Find and copy each line of the data that includes "will".
** Raw data follows **
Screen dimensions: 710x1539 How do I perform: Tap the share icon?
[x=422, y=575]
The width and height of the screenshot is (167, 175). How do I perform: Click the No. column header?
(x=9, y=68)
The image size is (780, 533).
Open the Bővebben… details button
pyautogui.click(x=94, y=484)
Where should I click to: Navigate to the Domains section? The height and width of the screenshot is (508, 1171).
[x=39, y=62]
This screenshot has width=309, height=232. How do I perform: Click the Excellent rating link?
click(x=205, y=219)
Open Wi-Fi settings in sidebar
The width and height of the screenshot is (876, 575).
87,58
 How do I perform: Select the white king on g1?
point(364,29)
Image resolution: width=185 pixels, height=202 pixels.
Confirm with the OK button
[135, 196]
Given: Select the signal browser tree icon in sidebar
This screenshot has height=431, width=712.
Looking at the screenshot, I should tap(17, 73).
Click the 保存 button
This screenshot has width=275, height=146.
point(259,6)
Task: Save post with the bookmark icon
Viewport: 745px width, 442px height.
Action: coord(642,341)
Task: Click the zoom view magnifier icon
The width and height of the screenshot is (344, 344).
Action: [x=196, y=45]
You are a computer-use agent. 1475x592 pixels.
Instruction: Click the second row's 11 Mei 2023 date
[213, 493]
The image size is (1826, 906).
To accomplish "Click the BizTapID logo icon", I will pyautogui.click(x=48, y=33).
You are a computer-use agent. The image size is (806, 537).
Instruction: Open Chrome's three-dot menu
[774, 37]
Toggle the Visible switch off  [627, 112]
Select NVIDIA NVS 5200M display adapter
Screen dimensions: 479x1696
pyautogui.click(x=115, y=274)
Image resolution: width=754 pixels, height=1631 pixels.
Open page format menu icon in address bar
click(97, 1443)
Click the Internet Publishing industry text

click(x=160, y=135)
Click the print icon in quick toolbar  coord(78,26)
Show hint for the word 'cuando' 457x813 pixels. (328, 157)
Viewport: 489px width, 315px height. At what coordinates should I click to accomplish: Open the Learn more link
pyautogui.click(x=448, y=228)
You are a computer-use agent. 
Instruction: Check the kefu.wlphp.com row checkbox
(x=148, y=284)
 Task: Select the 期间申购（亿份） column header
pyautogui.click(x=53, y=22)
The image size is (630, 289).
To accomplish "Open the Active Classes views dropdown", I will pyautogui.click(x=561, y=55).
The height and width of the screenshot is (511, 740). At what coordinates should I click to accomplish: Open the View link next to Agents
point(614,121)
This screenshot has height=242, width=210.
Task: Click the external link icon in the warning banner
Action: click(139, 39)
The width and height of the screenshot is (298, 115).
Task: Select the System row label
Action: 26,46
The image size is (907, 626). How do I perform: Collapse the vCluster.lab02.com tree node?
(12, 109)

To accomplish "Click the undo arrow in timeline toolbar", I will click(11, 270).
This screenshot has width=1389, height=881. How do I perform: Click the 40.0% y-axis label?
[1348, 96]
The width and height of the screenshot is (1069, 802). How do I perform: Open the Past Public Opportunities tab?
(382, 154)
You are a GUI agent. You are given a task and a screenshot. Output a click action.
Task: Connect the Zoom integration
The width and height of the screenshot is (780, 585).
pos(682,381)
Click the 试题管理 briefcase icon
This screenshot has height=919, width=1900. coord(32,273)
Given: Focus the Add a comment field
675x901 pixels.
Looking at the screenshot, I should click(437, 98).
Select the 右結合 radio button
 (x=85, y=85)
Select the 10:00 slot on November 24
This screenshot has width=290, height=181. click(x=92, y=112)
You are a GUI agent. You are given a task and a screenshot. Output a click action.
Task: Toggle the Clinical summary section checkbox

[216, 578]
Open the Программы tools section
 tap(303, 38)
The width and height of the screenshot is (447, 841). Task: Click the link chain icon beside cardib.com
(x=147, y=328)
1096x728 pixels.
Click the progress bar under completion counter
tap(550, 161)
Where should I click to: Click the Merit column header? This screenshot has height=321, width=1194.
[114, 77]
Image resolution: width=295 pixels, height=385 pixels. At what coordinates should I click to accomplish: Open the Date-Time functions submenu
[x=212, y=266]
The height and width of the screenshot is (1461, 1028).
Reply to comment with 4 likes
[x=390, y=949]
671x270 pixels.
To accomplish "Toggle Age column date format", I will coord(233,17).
** End of Raw data **
Solution for this task:
To accomplish "Click the BizTapID logo icon", I will pyautogui.click(x=48, y=33).
To accomplish "Open the Active Classes views dropdown", I will pyautogui.click(x=561, y=55).
To accomplish "Click the undo arrow in timeline toolbar", I will click(11, 270).
To accomplish "Toggle Age column date format", I will coord(233,17).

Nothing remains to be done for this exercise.